▼▼▼
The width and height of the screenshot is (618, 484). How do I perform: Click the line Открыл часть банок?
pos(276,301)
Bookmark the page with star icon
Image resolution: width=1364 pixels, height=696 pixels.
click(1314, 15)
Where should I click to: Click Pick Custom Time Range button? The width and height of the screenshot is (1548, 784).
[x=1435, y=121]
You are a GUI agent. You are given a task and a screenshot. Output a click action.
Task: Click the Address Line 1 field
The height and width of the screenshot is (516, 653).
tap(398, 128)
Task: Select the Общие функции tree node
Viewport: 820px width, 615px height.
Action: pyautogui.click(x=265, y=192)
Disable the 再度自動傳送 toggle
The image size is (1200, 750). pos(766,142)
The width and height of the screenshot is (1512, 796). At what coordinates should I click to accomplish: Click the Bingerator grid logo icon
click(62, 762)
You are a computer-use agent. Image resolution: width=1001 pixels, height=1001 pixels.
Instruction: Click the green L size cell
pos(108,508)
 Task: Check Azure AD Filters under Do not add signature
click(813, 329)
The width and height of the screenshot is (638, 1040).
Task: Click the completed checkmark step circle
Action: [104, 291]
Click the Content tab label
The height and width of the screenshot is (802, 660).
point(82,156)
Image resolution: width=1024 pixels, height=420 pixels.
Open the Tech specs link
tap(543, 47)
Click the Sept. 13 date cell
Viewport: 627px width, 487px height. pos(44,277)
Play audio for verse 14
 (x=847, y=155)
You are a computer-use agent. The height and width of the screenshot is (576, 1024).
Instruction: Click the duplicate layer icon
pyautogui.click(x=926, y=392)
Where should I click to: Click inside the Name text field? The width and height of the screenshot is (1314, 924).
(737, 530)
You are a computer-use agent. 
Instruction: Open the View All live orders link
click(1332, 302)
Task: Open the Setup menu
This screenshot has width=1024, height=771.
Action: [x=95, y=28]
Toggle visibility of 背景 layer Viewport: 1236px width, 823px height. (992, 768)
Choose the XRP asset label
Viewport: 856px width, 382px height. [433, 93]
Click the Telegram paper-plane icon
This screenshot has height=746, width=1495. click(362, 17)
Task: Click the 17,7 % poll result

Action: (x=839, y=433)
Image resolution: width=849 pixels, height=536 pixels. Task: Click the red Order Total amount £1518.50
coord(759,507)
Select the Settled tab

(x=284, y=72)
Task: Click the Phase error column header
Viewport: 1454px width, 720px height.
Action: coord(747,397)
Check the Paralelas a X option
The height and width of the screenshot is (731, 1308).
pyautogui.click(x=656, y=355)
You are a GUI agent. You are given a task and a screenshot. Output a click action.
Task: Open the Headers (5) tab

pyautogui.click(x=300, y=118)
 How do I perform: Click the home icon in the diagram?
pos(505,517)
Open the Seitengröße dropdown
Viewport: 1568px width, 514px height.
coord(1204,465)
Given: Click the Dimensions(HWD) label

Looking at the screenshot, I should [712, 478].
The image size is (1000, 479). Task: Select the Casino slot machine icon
▲▲▲
May I have exactly the lines from the one containing "The height and width of the screenshot is (731, 1308)." through the last line of the data, both included?

The height and width of the screenshot is (731, 1308).
pyautogui.click(x=656, y=355)
You are a GUI agent. You are given a task and a screenshot. Output a click action.
Task: Open the Headers (5) tab

pyautogui.click(x=300, y=118)
 How do I perform: Click the home icon in the diagram?
pos(505,517)
Open the Seitengröße dropdown
Viewport: 1568px width, 514px height.
coord(1204,465)
Given: Click the Dimensions(HWD) label

Looking at the screenshot, I should [712, 478].
The image size is (1000, 479). Task: Select the Casino slot machine icon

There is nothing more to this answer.